The prominent role of Malay as the country's national language has led it to almost completely supplant English and indigenous languages, particularly Iban, in schools and government. Though English is still taught widely, Iban is only taught as a subject in one school in Kuching, and in less than half of the state's primary schools which have more than 50 per cent Iban students. This language preference, which appears discriminatory in the context of Sarawak, has contributed greatly to the increased marginalization of many indigenous peoples in terms of access to employment opportunities predicated on fluency in Malay, and may also be contributing to an extremely high level of school drop-outs.

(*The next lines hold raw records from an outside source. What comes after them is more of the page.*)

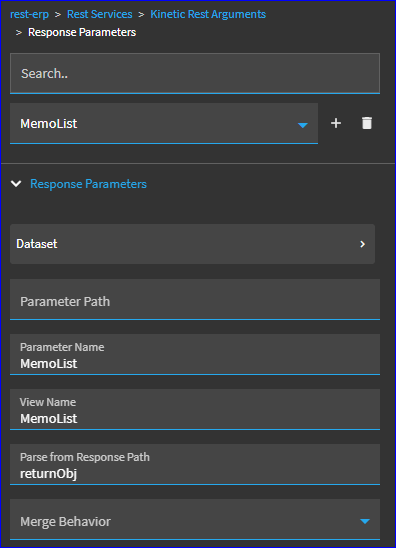Click the MemoList text in parameter selector
Viewport: 396px width, 548px height.
(49, 123)
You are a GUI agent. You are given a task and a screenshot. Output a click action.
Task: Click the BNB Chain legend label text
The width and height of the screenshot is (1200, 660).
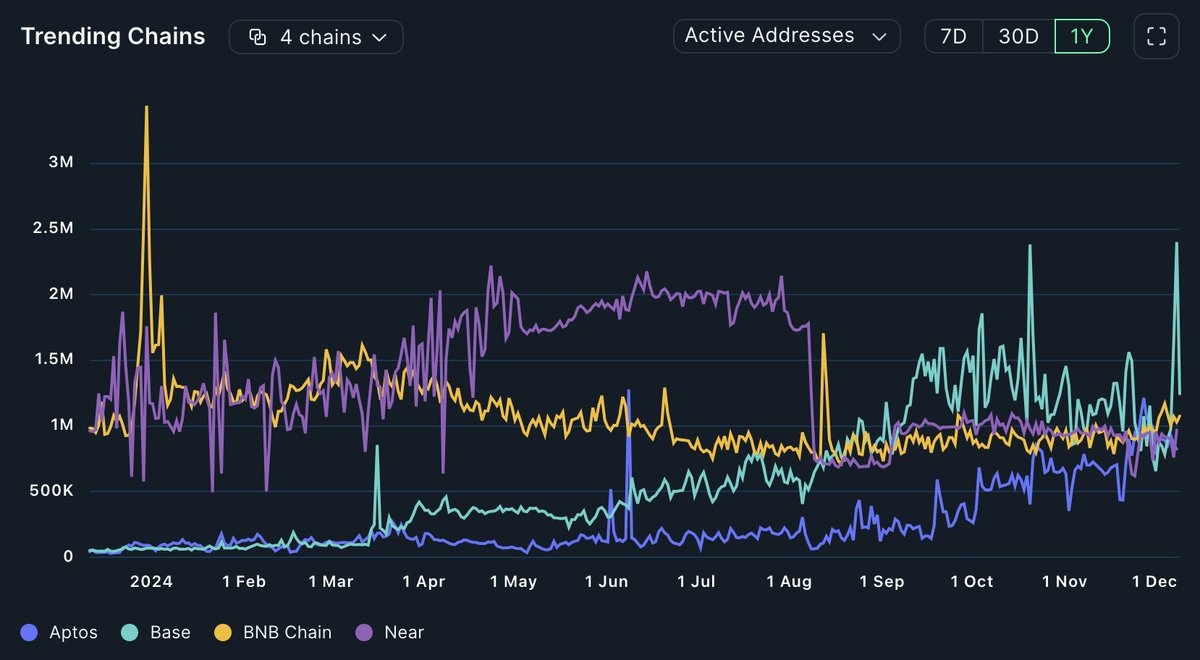(286, 632)
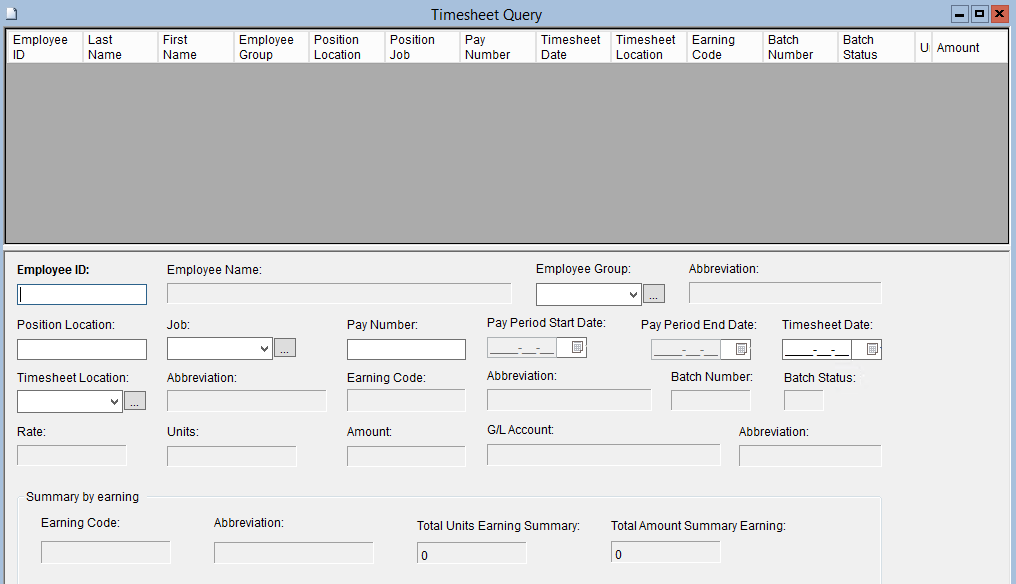Click into the Employee ID field

click(82, 295)
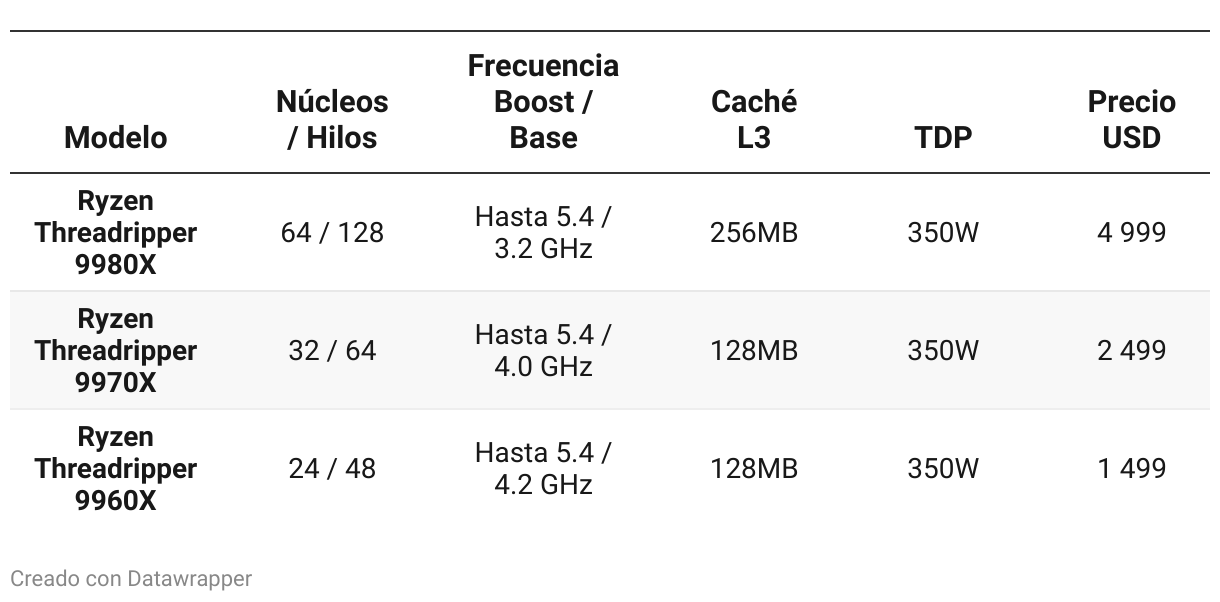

The continued use by the Malaysian government and private companies of large tracts of indigenous customary lands for oil palm plantations and other development projects continues to be a highly charged area of controversy, despite theoretical legal protections and a few recent court victories. In 2009, for instance, the Federal Court in Malaysia ruled that indigenous peoples in Sarawak have rights to their lands, used for hunting, gathering and crop production. It was a landmark case, as previously there was little legal precedent recognizing rights over traditional lands. Yet indigenous communities continue to struggle to secure their land rights in the face of aggressive development programmes, often pushed through with the support and patronage of state officials.

In particular Orang Ulu, also known as Dayaks, face growing threats to their traditional lands from the rapid spread of logging, palm oil companies and large-scale hydropower dams. Many thousands of Orang Ulu have been forcibly displaced over the past few years to make way for a series of controversial mega-dams in Borneo, forming the Sarawak Corridor for Renewable Energy (SCORE). Malaysia's various dam developments have been further tainted by widespread evidence of corruption involving state officials, including Sarawak's former Chief Minister Taib Mahmud. In 2013, an undercover investigation by UK-based NGO Global Witness exposed rampant nepotism and corruption involving Mahmud in the exploitation of Sarawak's rainforests and its inhabitants for personal profit.The film documents how the chief minister accepts multimillion-dollar 'kickbacks' for the distribution of plantation licences, while allocating cheap land concessions to a nexus of family members: these are subsequently sold off at enormous profits through murky transactions in Singapore, forcing indigenous populations from their traditional lands.

In Sarawak, a growing number of indigenous youths are migrating to urban centres in search of work and educational opportunities. This process has largely been driven by Malaysia's rapid rate of deforestation, which has eroded the traditional livelihoods and lands of indigenous forest dwellers. Nearly 70 per cent of the highland Kelabit tribe in Sarawak has migrated to urban areas and, according to a 2013 survey, the population of Baram dropped from 80,000 to 20,000 in a decade. Activists have warned that the proliferation of new dams will exacerbate this trend. Hunter-gatherer tribes such as the Penan are particularly vulnerable during resettlement as they often lack the occupational skills suited to life outside the forest. This has contributed to the urbanization of poverty among Sarawak's indigenous population, who already form a significant percentage of squatters in cities such as Miri. However, the Sarawak government maintains that new hydropower dams will boost rural development and discourages Orang Ulu from migrating to cities.